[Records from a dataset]
----------------

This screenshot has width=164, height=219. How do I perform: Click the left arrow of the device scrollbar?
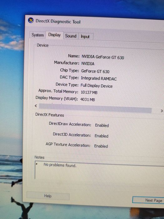pos(36,106)
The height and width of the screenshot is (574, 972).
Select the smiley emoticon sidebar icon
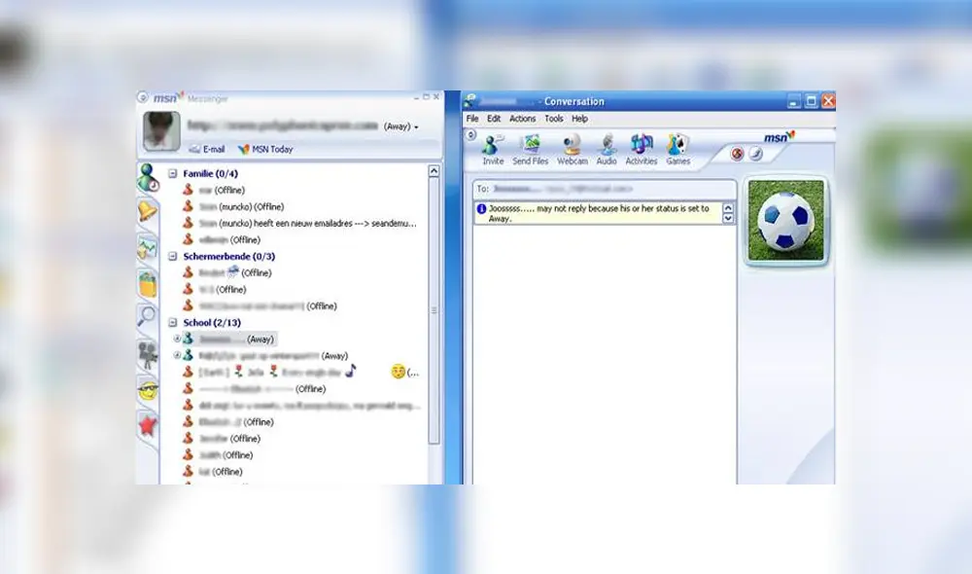pyautogui.click(x=148, y=388)
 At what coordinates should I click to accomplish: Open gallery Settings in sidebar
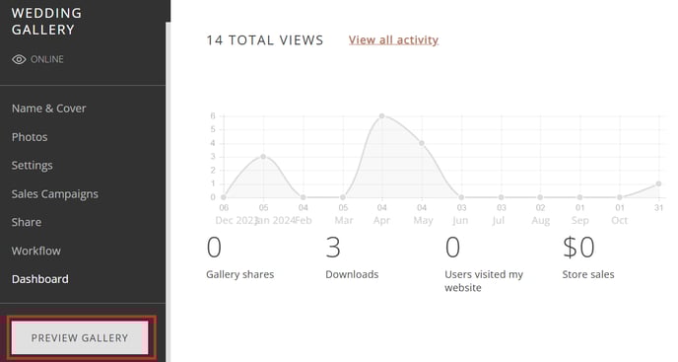tap(32, 166)
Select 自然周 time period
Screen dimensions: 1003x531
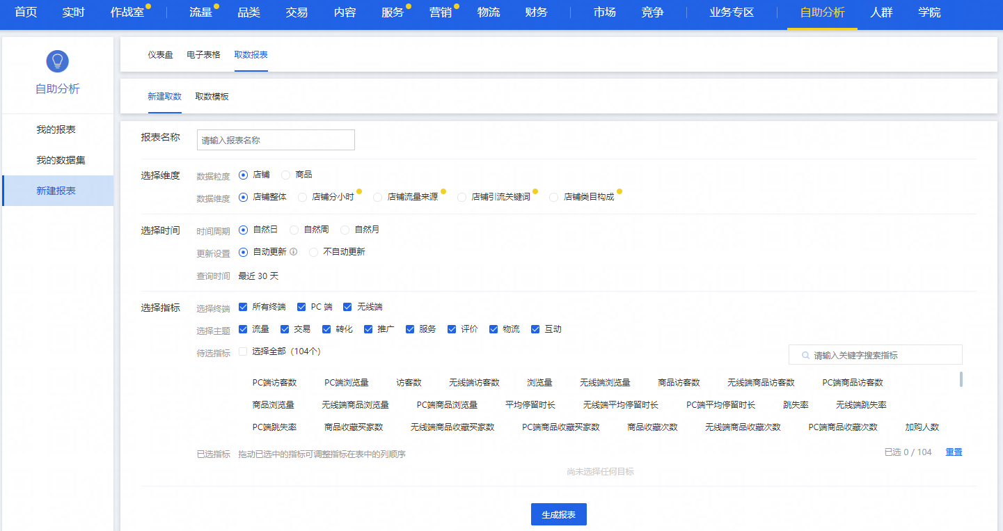[x=294, y=230]
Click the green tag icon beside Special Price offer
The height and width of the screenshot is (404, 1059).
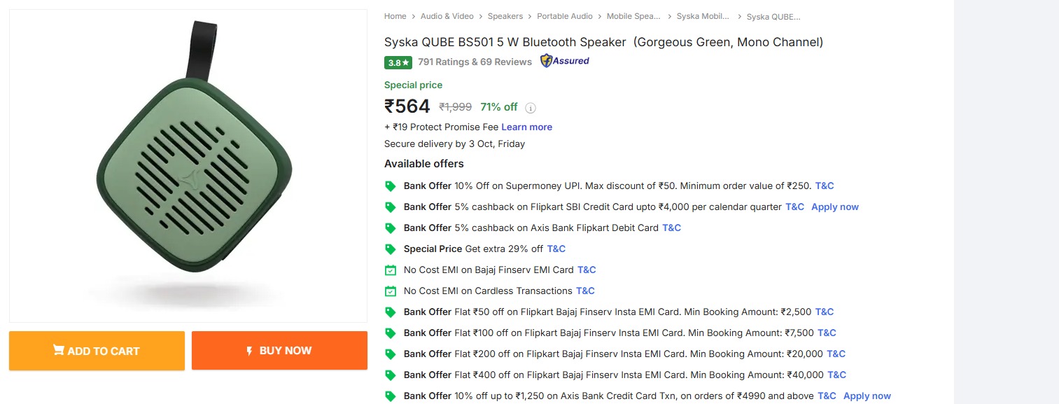(391, 249)
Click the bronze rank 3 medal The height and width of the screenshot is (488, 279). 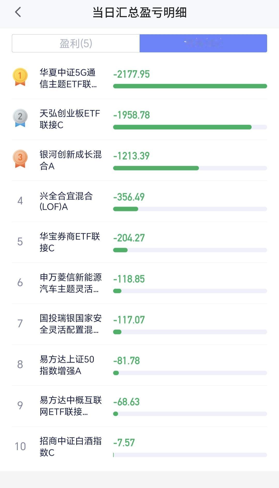pos(20,159)
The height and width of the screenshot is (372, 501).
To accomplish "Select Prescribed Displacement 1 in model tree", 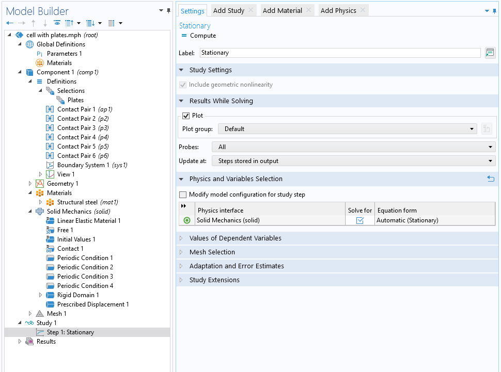I will click(92, 304).
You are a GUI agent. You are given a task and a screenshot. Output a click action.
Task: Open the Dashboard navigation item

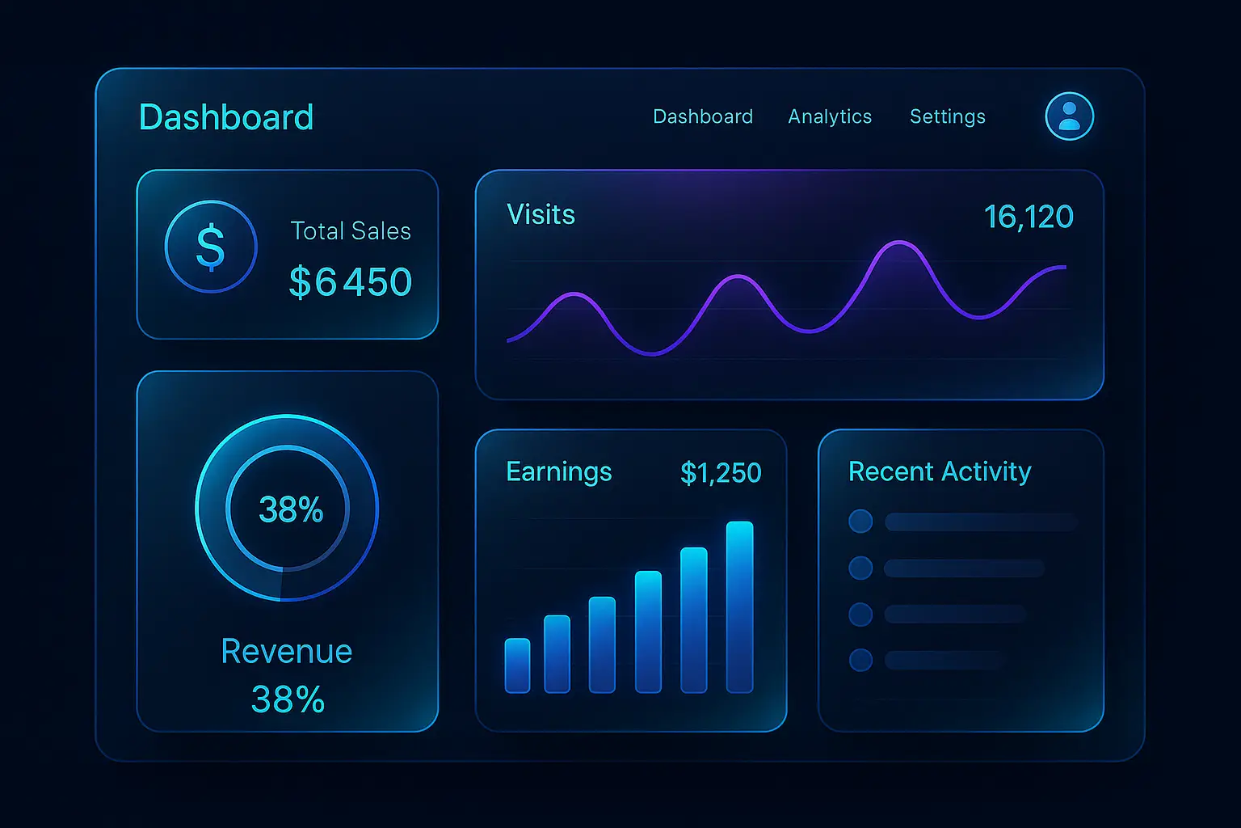702,116
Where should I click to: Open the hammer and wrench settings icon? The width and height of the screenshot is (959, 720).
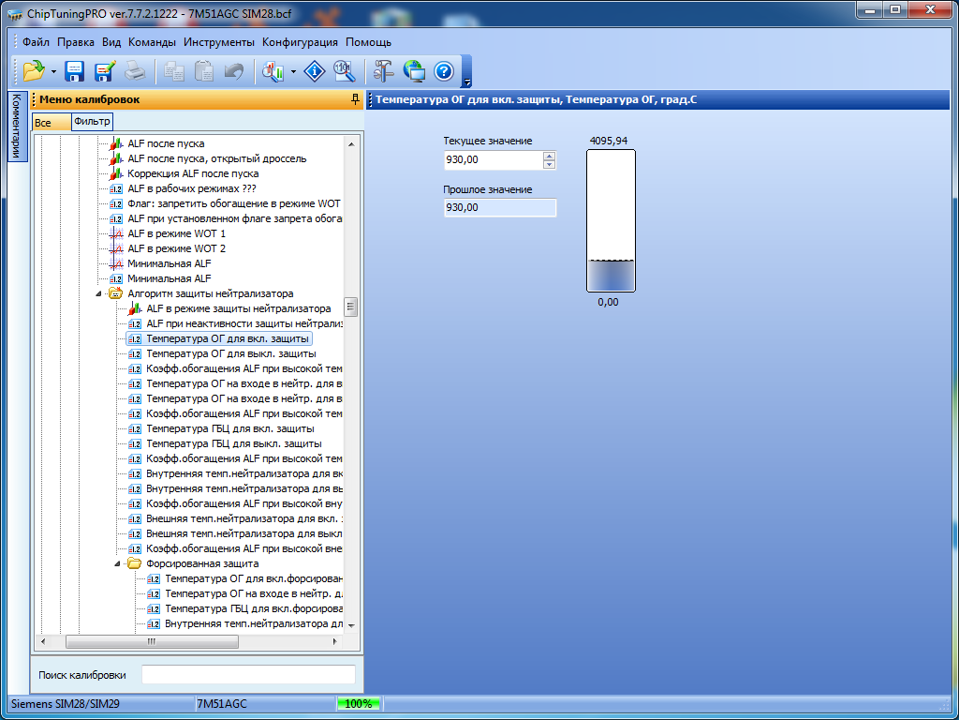click(383, 70)
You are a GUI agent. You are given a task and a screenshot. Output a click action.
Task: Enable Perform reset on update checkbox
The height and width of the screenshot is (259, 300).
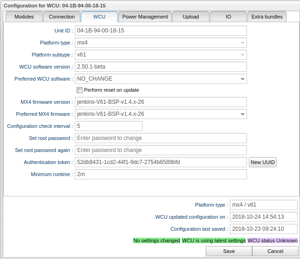[x=79, y=90]
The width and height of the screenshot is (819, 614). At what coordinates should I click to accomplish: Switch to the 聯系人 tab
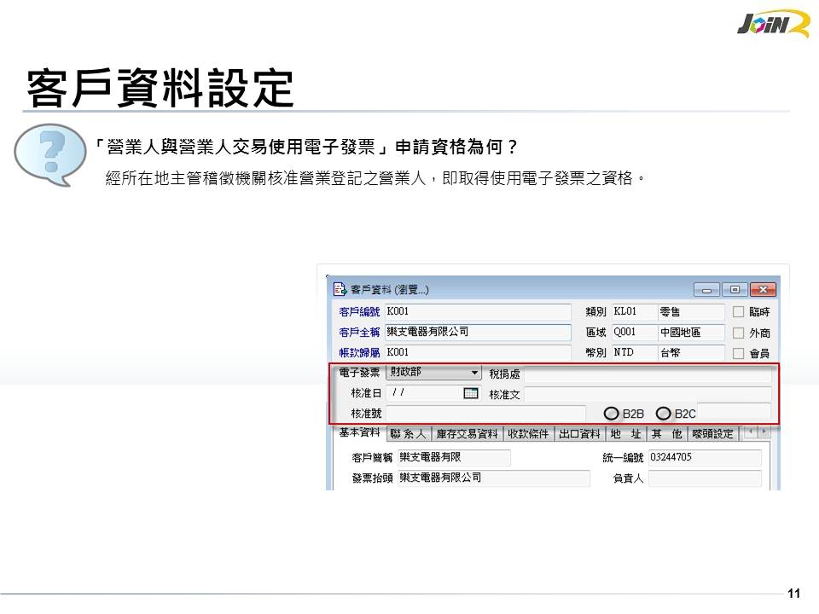(408, 433)
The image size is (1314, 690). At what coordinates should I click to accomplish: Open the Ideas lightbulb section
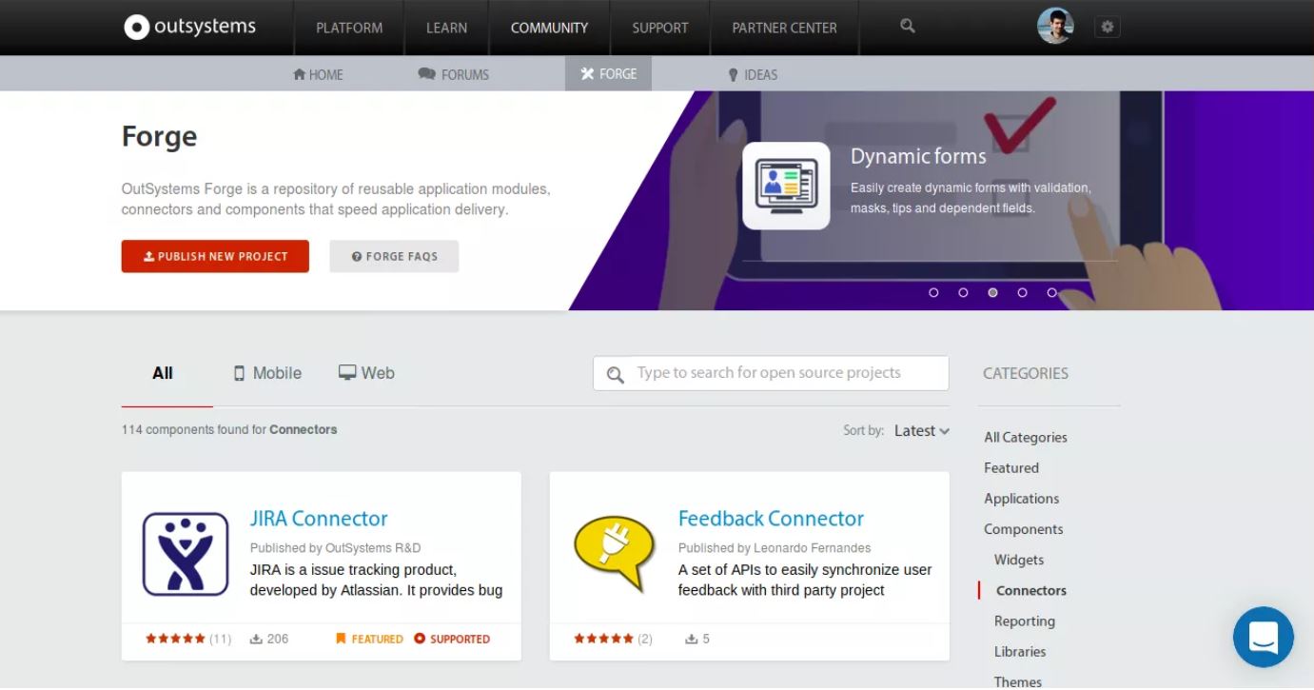coord(753,74)
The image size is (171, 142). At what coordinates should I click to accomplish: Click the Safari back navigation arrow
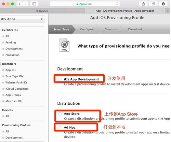click(x=19, y=4)
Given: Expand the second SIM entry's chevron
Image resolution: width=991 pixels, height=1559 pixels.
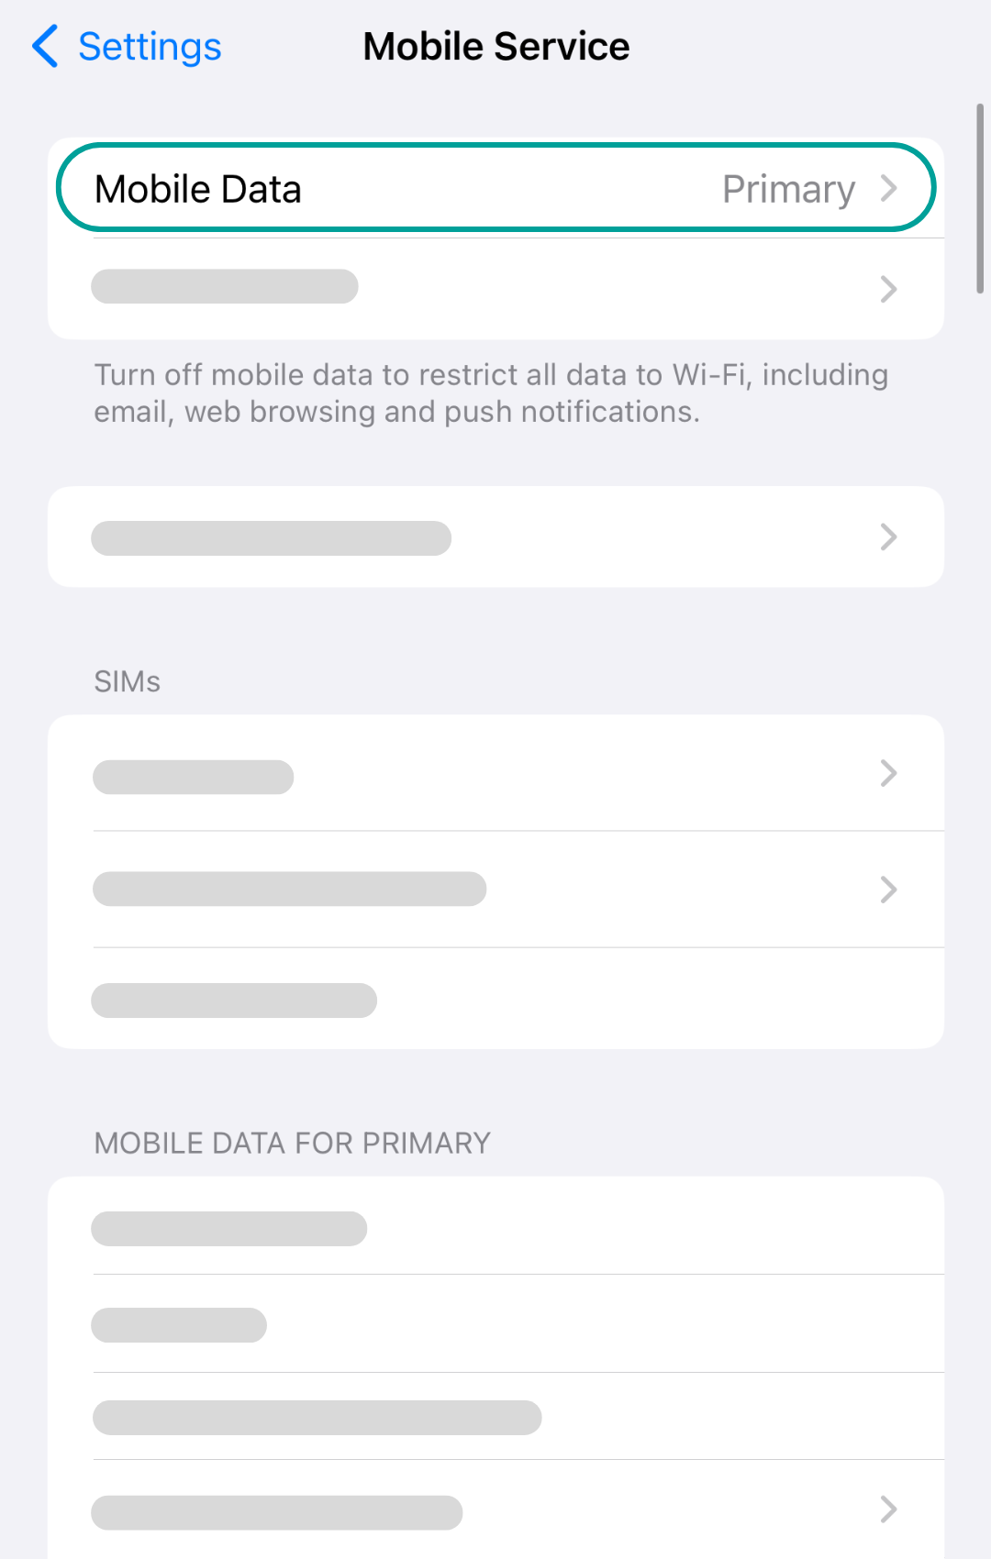Looking at the screenshot, I should 888,890.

----------------

Instructions for the task>
Every line from the top of the records above to the line with "Click the green", inclusive, should be duplicated exactly, minus the pictures.

Written response>
This screenshot has width=164, height=219. How do I perform: Click the left arrow of the device scrollbar?
pos(36,106)
The height and width of the screenshot is (574, 972).
Select the smiley emoticon sidebar icon
pyautogui.click(x=148, y=388)
 At what coordinates should I click to accomplish: Open gallery Settings in sidebar
tap(32, 166)
Select 自然周 time period
Screen dimensions: 1003x531
[x=294, y=230]
Click the green tag icon beside Special Price offer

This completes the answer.